(Dataset excerpts)
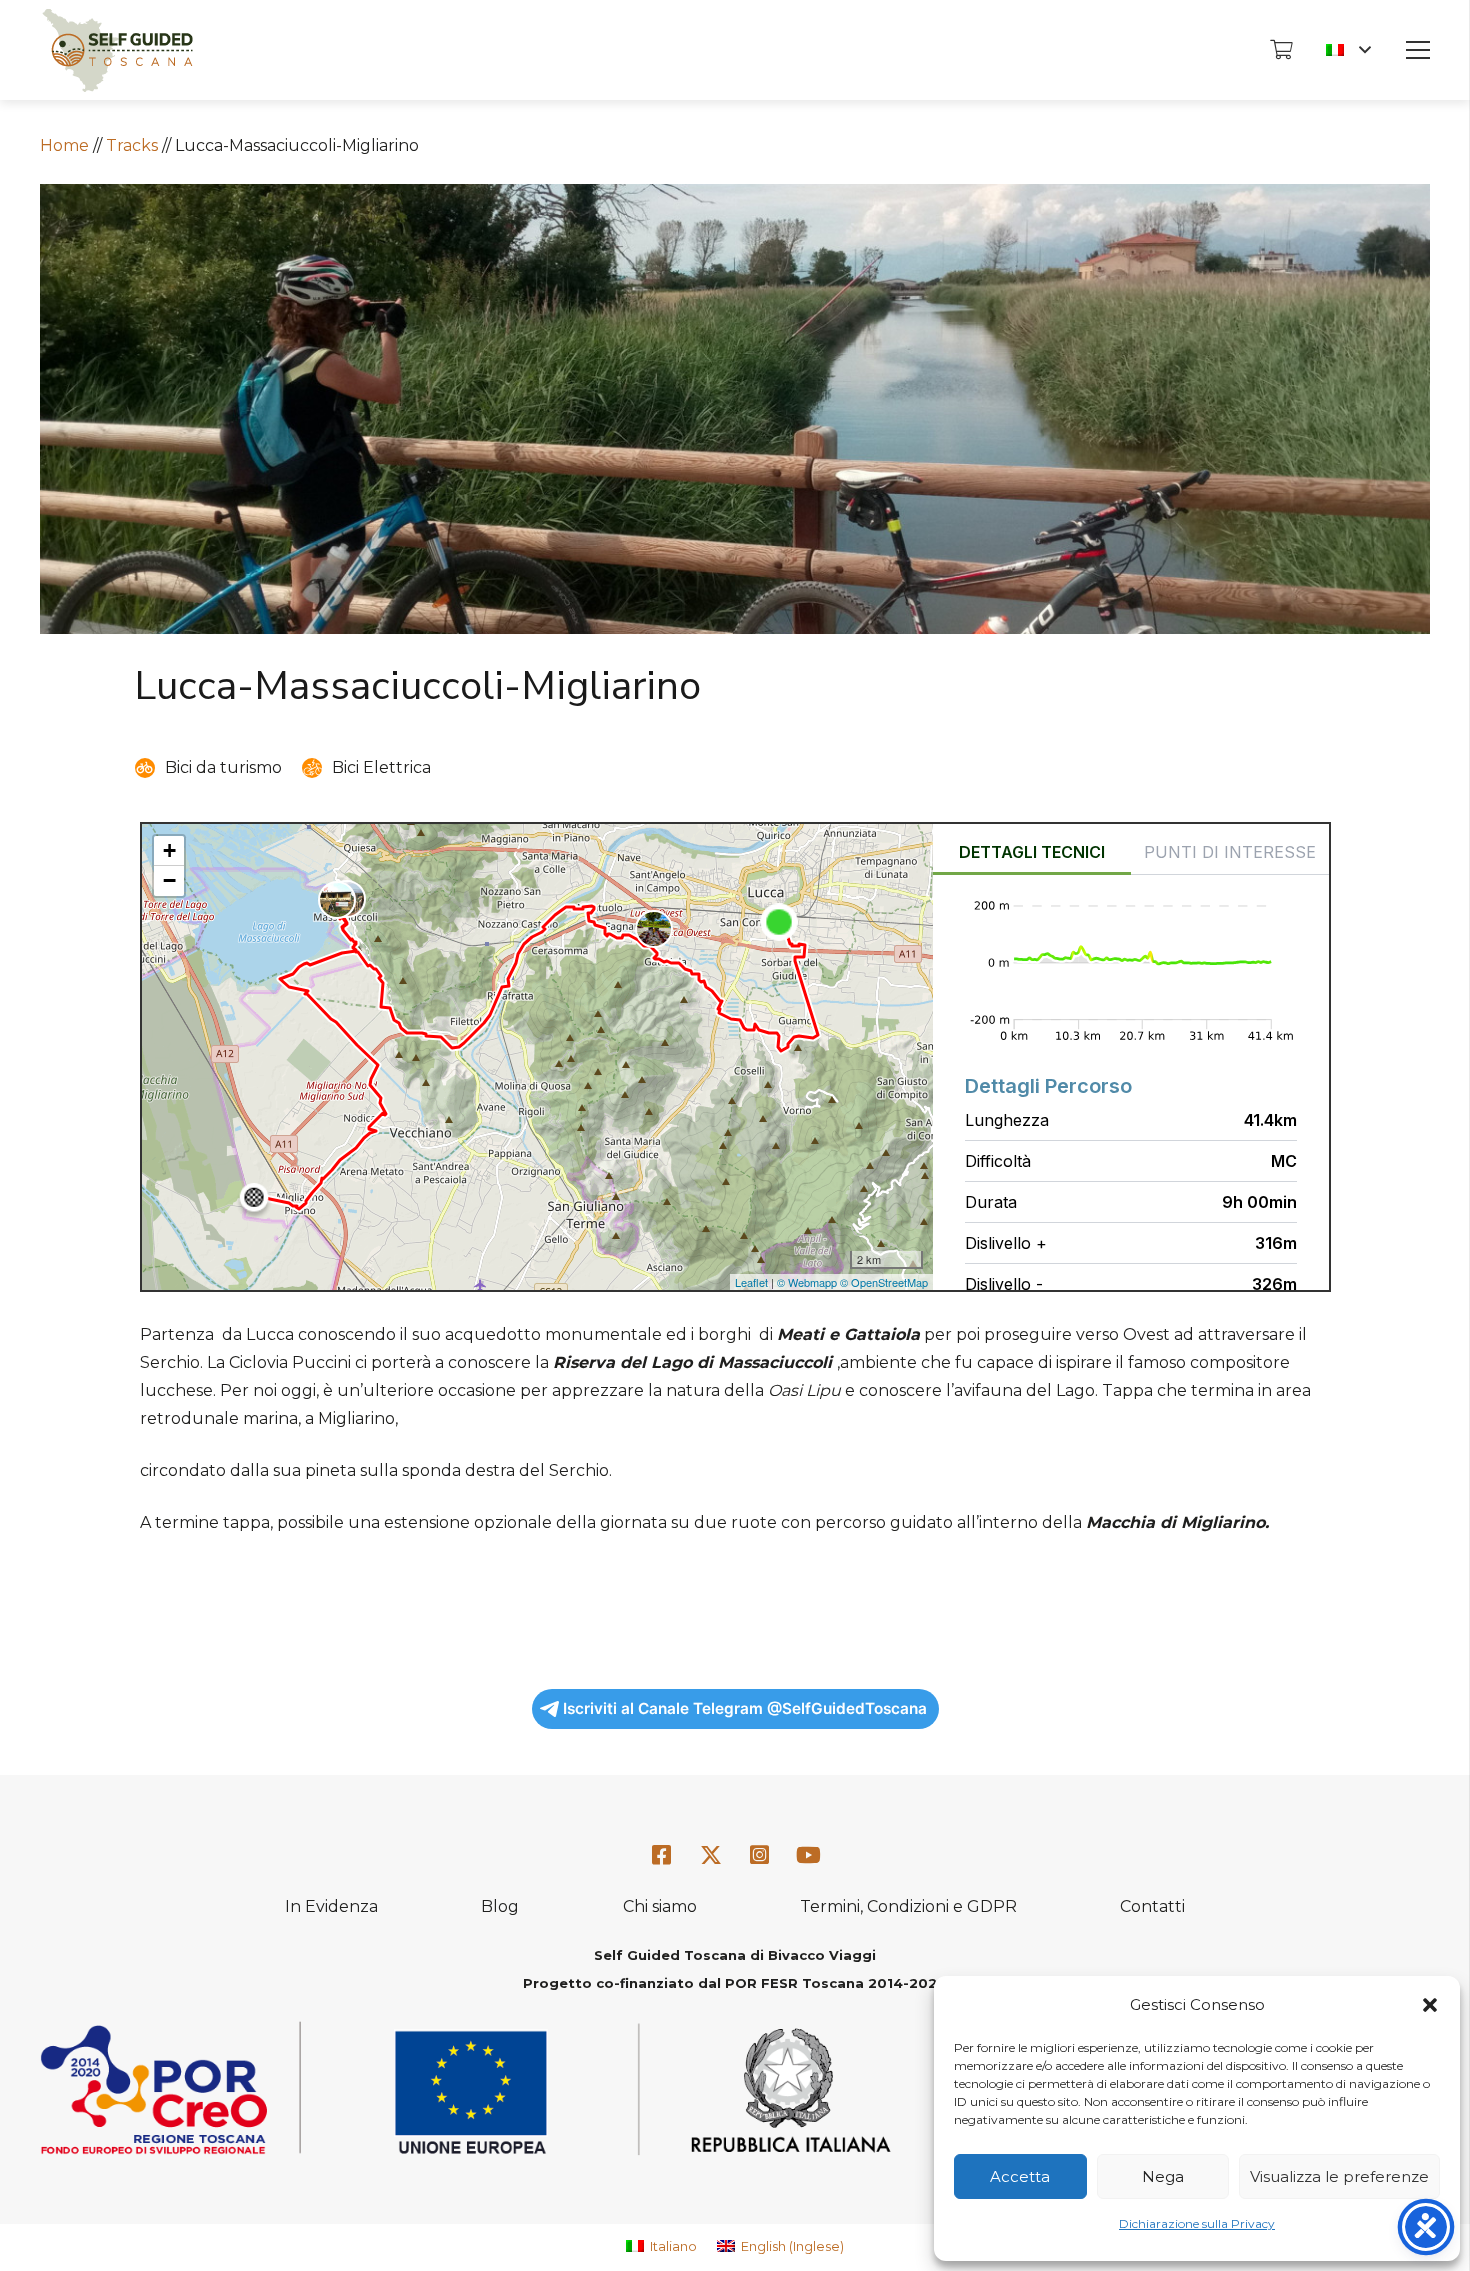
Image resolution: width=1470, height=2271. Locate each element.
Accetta (1020, 2176)
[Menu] (1418, 50)
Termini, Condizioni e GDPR (908, 1906)
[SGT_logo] (117, 50)
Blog (500, 1906)
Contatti (1152, 1906)
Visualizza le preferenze (1339, 2176)
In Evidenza (331, 1906)
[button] (1430, 2005)
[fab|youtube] (808, 1855)
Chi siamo (660, 1906)
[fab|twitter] (711, 1856)
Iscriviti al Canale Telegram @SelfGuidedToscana (745, 1708)
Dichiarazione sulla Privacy (1197, 2223)
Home (64, 145)
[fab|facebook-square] (662, 1855)
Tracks (132, 145)
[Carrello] (1281, 50)
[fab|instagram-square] (760, 1855)
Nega (1163, 2176)
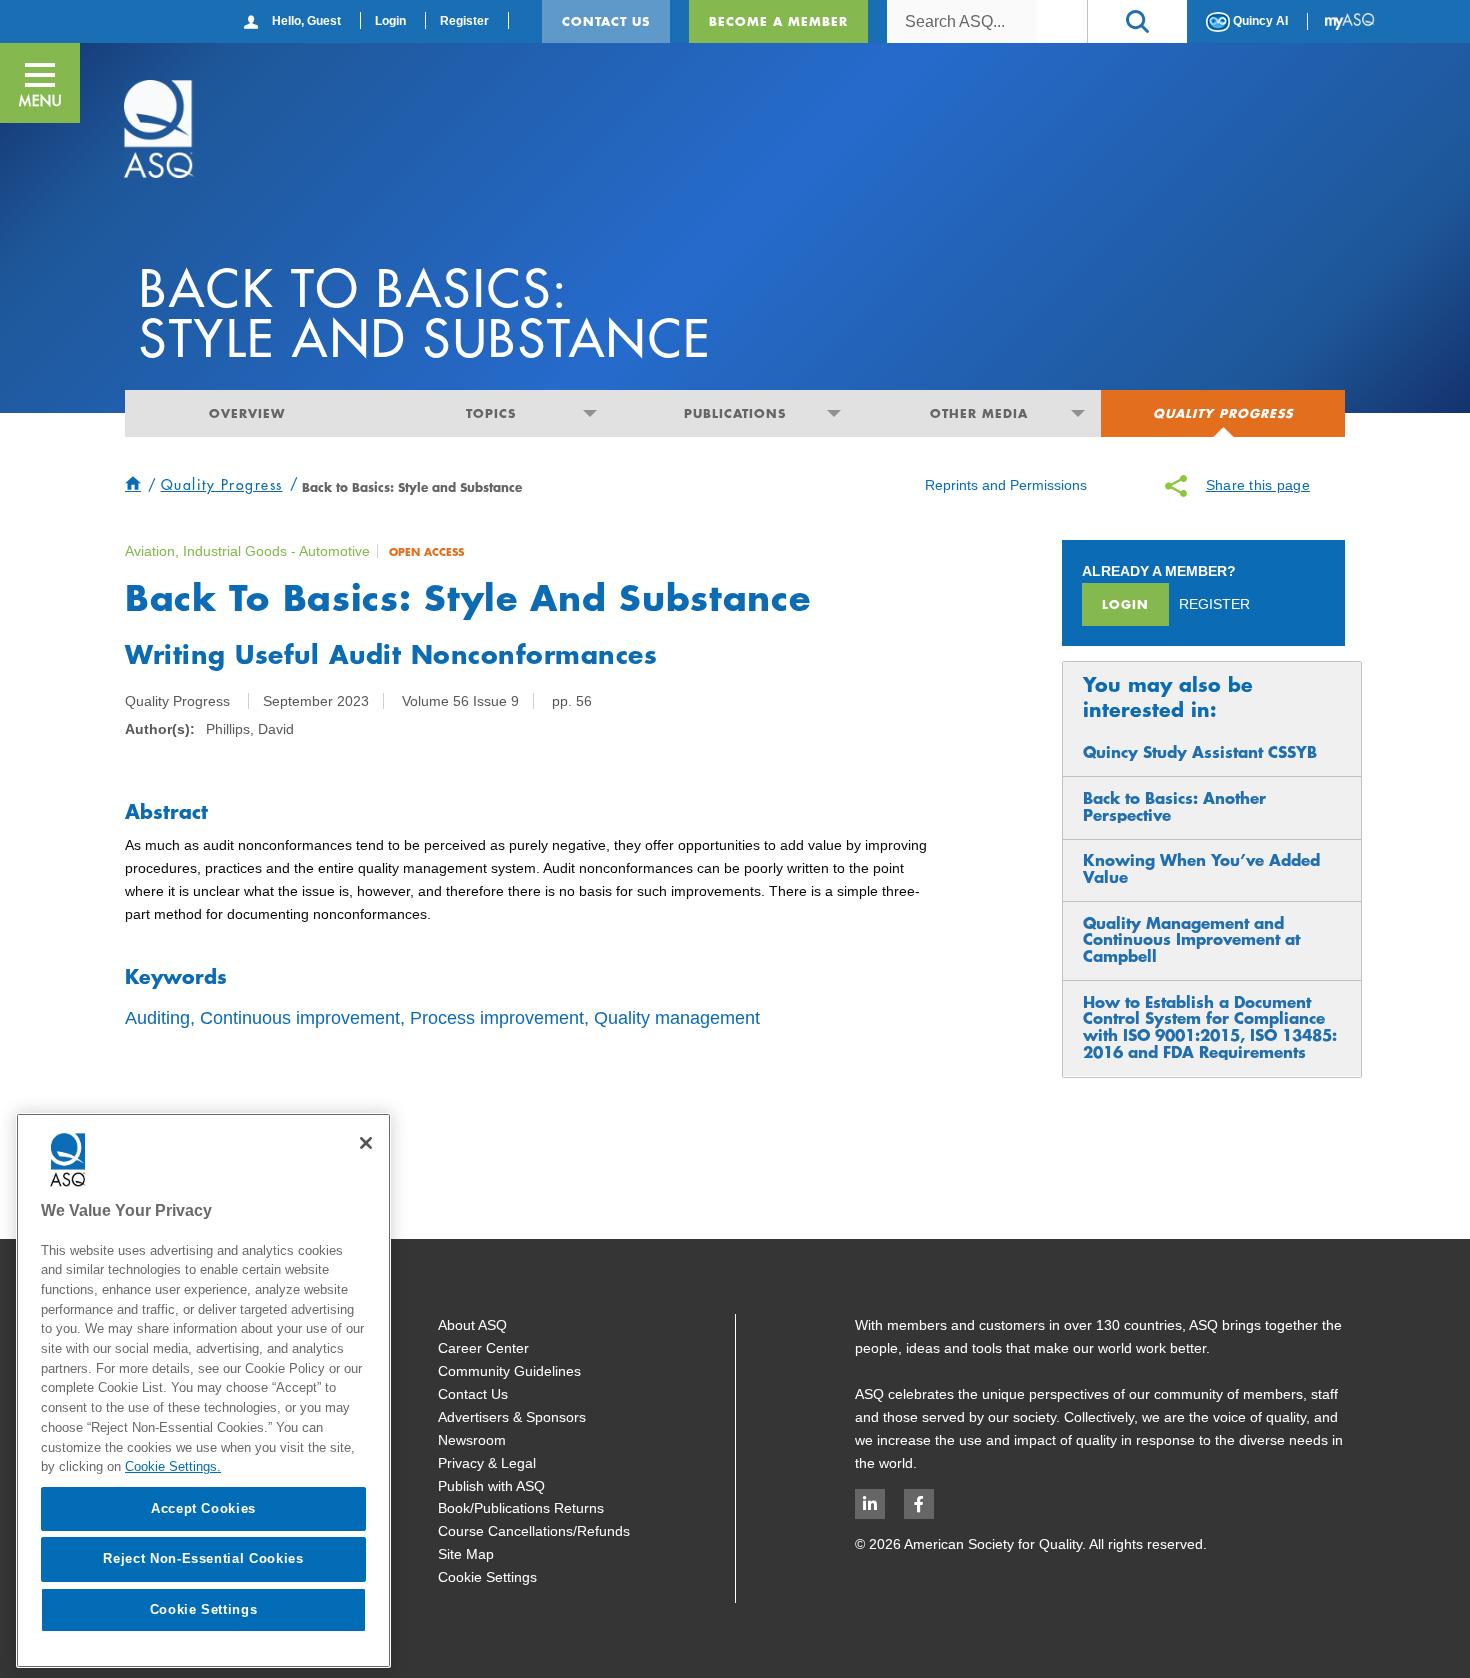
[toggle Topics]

» **To do**:
Start at the line holding "Termini, Condizioni e GDPR (908, 1906)" and stop at the last line of the entries above. Repeat those lines exactly, pictures excluded.

» **Final answer**:
Termini, Condizioni e GDPR (908, 1906)
[SGT_logo] (117, 50)
Blog (500, 1906)
Contatti (1152, 1906)
Visualizza le preferenze (1339, 2176)
In Evidenza (331, 1906)
[button] (1430, 2005)
[fab|youtube] (808, 1855)
Chi siamo (660, 1906)
[fab|twitter] (711, 1856)
Iscriviti al Canale Telegram @SelfGuidedToscana (745, 1708)
Dichiarazione sulla Privacy (1197, 2223)
Home (64, 145)
[fab|facebook-square] (662, 1855)
Tracks (132, 145)
[Carrello] (1281, 50)
[fab|instagram-square] (760, 1855)
Nega (1163, 2176)
[toggle Topics]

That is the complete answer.